The Department of Homeland Security’s (DHS) Science and Technology Directorate (S&T) and the Cybersecurity and Infrastructure Security Agency (CISA) plan to jointly develop an advanced artificial intelligence and machine-learning ecosystem, or "sandbox," intended to counter evolving threats and defend against cybersecurity attacks.
What's Involved?
S&T, which is DHS' research and development wing, will drive the CISA Advanced Analytics Platform for Machine Learning (CAP-M). An earlier version of the project dating to mid-2021 was dubbed CyLab. CAP-M is a revising and restating of the original project’s plans with an updated charter.

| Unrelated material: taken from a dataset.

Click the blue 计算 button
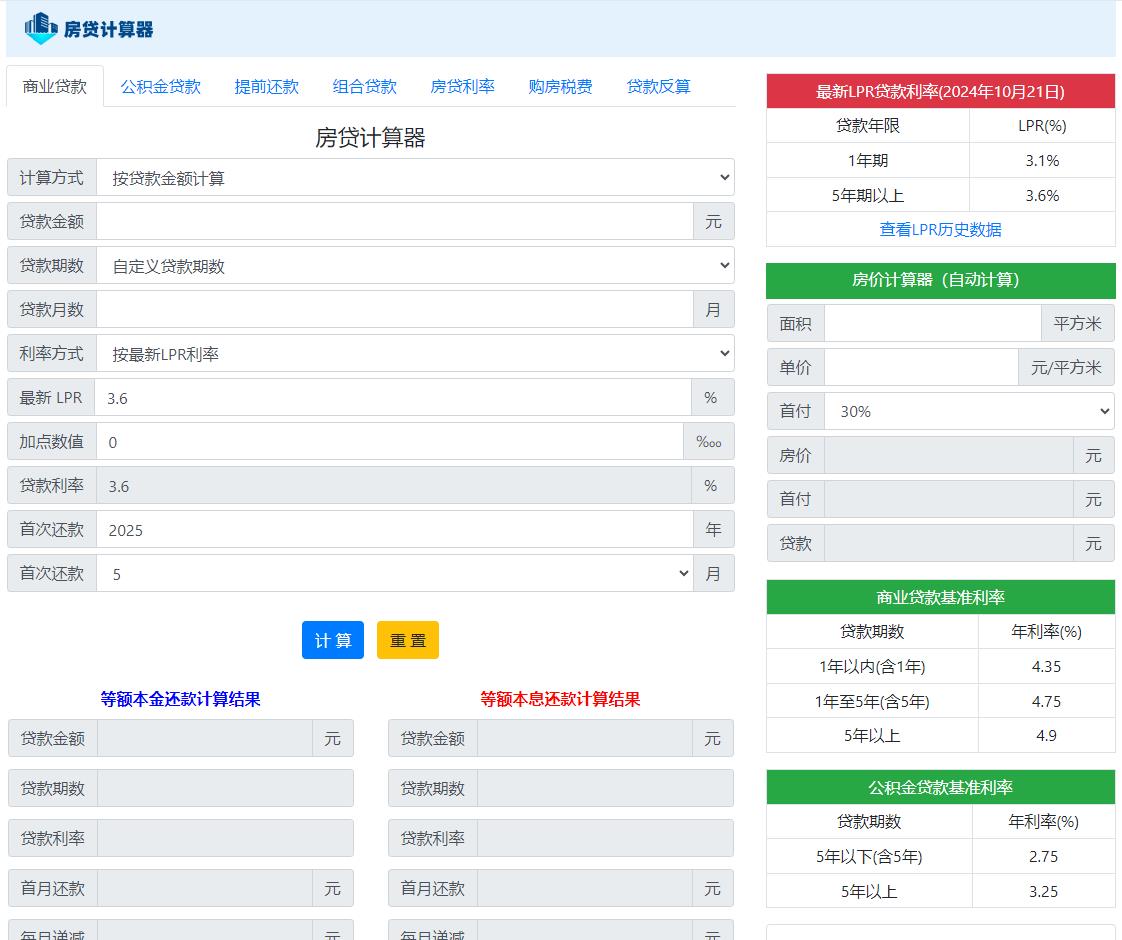Viewport: 1122px width, 940px height. click(x=333, y=640)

The end goal of the project is to improve situational awareness and decision making surrounding cyber strikes. As the tactics and techniques of cyber attackers become more sophisticated, CAP-M is intended to provide CISA with the tools and capabilities to innovate and prepare for advanced cyber threats.
“CAP-M is a secure, multi-cloud collaborative research environment that will enable CISA users to apply advanced analytic techniques across a variety of data sources,” S&T said in a statement.
Lessons learned from experiments in analyzing, correlating and enriching data will be shared with government, academia and private industry.
Research Plan Unveiled
The three-point research plan includes:
- Ecosystem. Prototyping a multi-cloud sandbox for next generation training ground for CISA users.
- Tools and tradecraft. Researching artificial intelligence and machine learning capabilities.
- Automating the machine learning loop. Build and automate the ML solution loops and the workflows through the loop.
“Fully realized, CAP-M will feature a multi-cloud environment and multiple data structures, a logical data warehouse to facilitate access across CISA datasets, and a production-like environment to enable realistic testing of vendor solutions,” S&T said in a project description. “While initially supporting cyber missions, this environment will be flexible and extensible to support datasets, tools, and collaboration for other infrastructure security missions.”